1 nov 2011

"La deuda" (2011), de John Madden


En las deudas del Sr. Pasado, el Sr. Futuro se subroga gustoso
(Mi comentario a "La deuda" (2011), de John Madden)

Tres agentes secretos encerrados en un piso berlinés con el hombre que han secuestrado. Diferentes caracteres, diferentes ambiciones, diferentes interacciones, entre los dos hombres y la mujer que retienen al prisionero. Ella no puede en absoluto salir al exterior, ellos sólo con grandes precauciones. Hay un sentimiento angustioso de estar sitiado, contando los días hasta la dificultosa liberación o el desastre definitivo. Presos en sí mismos, los jóvenes son víctimas fáciles de su ansiedad, de su fatiga, de su desamparo: se buscan, se enamoran, se traicionan. También intramuros, el inteligente y perverso rehén, sabedor de su intangibilidad, obra sutil y pertinazmente por el enrarecimiento y la exasperación aún mayor de sus captores. La claustrofobia, la neurosis, la congoja, la desesperanza, alcanzan día a día cotas más insoportables.

Datos del listado
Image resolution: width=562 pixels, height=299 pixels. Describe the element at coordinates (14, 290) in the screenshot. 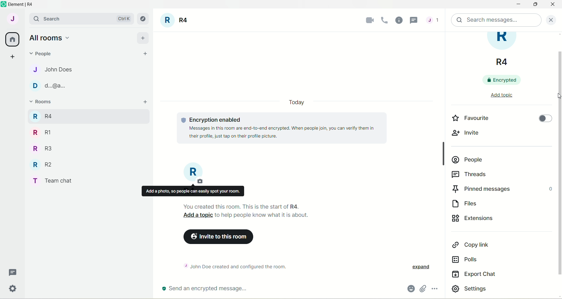

I see `settings` at that location.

El problema
Copia sin cambios el tramo del fragmento sobre "La deuda" que va desde "Tres agentes secretos" hasta "cotas más insoportables.".

Solución del ejercicio
Tres agentes secretos encerrados en un piso berlinés con el hombre que han secuestrado. Diferentes caracteres, diferentes ambiciones, diferentes interacciones, entre los dos hombres y la mujer que retienen al prisionero. Ella no puede en absoluto salir al exterior, ellos sólo con grandes precauciones. Hay un sentimiento angustioso de estar sitiado, contando los días hasta la dificultosa liberación o el desastre definitivo. Presos en sí mismos, los jóvenes son víctimas fáciles de su ansiedad, de su fatiga, de su desamparo: se buscan, se enamoran, se traicionan. También intramuros, el inteligente y perverso rehén, sabedor de su intangibilidad, obra sutil y pertinazmente por el enrarecimiento y la exasperación aún mayor de sus captores. La claustrofobia, la neurosis, la congoja, la desesperanza, alcanzan día a día cotas más insoportables.